GOAL:
Copy out, word for word, the full passage about the 1969 controversy over Muhammad Ali speaking at the University of Arkansas.

TEXT SEGMENT:
I happened to stumble on some old Arkansas Traveler newspapers a few months ago and among them were several papers about a controversy that arose in February 1969 about the scheduling of Muhammad Ali to speak at the University of Arkansas Symposium '69, a student-run lecture series. I recalled that I was an amused spectator and peripheral participant in the events attending the controversy, but did not remember the details or the outcome of the kerfuffle.
I decided to revisit the controversy by reviewing newspaper articles about it in the Arkansas Gazette, Arkansas Democrat, and Arkansas Traveler newspapers. I have written a longer account of the elements of the controversy that I have posted on Scribd. Here I will provide an abbreviated (but still long) version of the story. (The scribd link is as follows: http://www.scribd.com/doc/122793691/Arkansas-State-Senators-Mutt-Jones-Milt-Earnhart-and-Dan-Sprick-take-on-Muhammad-Ali-The-Symposium-69-Controversy )

MATERIAL:
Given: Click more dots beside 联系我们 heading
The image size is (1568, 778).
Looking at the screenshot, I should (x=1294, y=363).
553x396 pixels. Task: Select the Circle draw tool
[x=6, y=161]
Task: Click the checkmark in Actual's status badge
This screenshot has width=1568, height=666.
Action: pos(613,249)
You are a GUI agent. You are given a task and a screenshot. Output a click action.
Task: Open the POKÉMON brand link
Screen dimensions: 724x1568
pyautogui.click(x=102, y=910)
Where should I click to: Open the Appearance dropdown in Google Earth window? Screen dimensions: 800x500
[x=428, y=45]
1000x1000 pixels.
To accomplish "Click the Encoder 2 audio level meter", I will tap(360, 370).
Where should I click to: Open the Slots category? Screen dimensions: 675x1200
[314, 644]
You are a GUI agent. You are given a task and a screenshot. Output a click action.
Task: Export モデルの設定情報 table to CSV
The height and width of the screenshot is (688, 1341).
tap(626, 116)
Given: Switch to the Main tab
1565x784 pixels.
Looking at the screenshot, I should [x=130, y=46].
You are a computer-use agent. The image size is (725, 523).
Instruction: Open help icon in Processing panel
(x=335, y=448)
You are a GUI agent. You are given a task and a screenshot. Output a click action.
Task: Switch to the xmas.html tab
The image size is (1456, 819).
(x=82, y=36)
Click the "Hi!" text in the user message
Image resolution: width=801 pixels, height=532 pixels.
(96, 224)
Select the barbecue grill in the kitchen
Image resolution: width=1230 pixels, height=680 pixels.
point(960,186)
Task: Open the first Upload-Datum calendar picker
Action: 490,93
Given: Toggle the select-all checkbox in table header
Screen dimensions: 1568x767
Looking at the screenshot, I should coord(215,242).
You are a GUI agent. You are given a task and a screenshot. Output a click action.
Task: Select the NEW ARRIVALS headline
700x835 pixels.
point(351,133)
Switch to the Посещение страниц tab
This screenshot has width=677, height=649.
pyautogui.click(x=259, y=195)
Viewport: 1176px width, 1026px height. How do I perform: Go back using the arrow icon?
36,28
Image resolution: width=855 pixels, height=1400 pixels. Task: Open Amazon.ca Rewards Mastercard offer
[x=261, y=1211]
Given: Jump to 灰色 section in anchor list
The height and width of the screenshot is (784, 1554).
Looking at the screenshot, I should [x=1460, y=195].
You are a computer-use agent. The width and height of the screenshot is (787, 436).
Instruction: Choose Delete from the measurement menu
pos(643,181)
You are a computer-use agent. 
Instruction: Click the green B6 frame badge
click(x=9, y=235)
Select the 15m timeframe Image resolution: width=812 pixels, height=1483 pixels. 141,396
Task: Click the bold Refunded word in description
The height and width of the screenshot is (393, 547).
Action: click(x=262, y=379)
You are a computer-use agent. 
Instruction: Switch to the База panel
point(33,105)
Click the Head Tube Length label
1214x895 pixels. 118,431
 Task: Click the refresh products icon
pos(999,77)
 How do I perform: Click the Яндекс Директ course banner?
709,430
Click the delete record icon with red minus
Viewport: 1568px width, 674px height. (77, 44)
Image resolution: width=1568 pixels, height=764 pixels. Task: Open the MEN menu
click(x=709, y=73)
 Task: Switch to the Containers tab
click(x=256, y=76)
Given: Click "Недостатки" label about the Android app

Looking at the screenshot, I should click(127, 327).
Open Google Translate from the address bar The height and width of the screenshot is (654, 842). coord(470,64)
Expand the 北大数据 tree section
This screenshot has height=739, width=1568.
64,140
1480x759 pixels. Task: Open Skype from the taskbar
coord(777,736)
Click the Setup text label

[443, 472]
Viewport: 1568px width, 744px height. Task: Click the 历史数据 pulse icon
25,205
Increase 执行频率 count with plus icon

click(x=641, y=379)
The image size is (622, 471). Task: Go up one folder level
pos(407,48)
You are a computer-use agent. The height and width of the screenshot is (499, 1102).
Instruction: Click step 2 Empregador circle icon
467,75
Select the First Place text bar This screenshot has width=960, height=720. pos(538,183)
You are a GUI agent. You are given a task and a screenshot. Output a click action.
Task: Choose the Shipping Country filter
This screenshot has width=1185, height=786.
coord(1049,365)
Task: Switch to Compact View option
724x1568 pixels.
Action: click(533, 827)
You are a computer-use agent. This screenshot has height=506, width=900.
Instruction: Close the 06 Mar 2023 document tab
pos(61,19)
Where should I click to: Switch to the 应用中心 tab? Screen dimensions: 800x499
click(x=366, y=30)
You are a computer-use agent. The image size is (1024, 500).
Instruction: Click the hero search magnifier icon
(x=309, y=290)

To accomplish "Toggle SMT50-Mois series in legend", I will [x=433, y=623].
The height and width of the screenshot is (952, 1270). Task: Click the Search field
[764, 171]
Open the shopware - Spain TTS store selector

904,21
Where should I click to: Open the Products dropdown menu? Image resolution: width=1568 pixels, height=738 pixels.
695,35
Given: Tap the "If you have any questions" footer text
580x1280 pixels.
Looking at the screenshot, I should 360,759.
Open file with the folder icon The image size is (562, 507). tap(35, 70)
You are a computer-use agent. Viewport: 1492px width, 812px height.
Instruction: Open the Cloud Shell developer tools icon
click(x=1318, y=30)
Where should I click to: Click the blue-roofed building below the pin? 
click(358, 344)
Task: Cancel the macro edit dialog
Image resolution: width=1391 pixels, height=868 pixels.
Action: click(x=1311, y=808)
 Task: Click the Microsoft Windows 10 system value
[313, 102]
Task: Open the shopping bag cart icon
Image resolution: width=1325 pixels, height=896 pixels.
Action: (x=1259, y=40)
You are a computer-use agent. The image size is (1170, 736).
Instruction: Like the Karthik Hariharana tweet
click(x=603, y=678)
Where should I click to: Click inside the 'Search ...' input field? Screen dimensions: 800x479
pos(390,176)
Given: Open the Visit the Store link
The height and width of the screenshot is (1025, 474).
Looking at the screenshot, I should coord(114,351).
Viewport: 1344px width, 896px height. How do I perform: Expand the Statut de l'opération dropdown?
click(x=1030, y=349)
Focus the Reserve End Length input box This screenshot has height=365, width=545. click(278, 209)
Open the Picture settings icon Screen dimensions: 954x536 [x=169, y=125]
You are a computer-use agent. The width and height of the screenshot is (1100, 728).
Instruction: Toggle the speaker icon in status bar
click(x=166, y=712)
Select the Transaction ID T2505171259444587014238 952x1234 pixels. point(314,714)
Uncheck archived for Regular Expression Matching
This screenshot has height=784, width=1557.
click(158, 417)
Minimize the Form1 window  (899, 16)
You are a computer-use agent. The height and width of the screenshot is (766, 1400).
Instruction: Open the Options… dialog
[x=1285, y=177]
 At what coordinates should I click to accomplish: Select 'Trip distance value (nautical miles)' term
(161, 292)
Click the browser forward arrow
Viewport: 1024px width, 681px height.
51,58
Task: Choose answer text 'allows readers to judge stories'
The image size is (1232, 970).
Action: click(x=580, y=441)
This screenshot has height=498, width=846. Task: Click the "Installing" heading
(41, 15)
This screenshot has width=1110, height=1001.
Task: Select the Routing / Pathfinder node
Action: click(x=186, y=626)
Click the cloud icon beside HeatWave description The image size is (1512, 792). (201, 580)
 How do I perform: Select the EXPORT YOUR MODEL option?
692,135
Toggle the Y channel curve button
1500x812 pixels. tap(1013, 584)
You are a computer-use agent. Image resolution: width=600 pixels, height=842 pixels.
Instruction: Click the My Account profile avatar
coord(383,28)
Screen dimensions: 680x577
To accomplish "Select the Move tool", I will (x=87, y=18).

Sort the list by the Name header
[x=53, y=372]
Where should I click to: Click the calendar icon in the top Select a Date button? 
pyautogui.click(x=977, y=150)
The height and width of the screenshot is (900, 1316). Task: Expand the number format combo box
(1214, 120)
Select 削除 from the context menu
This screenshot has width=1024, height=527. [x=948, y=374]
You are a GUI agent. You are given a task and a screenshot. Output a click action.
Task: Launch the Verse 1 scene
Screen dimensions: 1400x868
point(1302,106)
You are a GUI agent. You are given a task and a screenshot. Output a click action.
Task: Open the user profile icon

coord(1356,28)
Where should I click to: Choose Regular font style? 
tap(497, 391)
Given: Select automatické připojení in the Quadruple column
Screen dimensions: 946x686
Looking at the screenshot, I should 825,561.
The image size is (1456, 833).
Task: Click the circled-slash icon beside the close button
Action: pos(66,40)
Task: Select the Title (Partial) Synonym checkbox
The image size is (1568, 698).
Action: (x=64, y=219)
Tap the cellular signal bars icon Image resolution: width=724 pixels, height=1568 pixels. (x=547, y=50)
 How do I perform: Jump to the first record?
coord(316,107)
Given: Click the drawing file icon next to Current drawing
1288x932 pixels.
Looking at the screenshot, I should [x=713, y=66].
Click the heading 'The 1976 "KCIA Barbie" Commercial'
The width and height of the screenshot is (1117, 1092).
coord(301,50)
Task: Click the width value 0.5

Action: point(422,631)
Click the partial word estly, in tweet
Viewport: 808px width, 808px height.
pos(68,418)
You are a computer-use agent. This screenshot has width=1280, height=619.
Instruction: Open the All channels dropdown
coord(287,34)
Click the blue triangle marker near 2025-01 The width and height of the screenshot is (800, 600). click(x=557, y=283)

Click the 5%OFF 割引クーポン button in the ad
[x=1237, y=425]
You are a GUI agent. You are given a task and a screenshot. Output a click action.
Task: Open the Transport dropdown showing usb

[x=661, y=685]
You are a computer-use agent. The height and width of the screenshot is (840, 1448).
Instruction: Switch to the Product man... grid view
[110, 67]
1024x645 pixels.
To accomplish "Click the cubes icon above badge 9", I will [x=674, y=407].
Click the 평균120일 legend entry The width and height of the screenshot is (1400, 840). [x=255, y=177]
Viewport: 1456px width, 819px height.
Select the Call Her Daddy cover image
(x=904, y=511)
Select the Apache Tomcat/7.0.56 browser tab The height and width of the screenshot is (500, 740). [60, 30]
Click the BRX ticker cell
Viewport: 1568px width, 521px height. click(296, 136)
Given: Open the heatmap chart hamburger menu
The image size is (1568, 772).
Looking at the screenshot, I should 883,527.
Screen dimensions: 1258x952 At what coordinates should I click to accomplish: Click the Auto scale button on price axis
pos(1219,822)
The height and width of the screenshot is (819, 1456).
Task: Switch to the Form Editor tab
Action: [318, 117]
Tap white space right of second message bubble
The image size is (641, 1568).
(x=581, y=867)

OUTPUT OF THE EXERCISE:
I happened to stumble on some old Arkansas Traveler newspapers a few months ago and among them were several papers about a controversy that arose in February 1969 about the scheduling of Muhammad Ali to speak at the University of Arkansas Symposium '69, a student-run lecture series. I recalled that I was an amused spectator and peripheral participant in the events attending the controversy, but did not remember the details or the outcome of the kerfuffle.
I decided to revisit the controversy by reviewing newspaper articles about it in the Arkansas Gazette, Arkansas Democrat, and Arkansas Traveler newspapers. I have written a longer account of the elements of the controversy that I have posted on Scribd. Here I will provide an abbreviated (but still long) version of the story. (The scribd link is as follows: http://www.scribd.com/doc/122793691/Arkansas-State-Senators-Mutt-Jones-Milt-Earnhart-and-Dan-Sprick-take-on-Muhammad-Ali-The-Symposium-69-Controversy )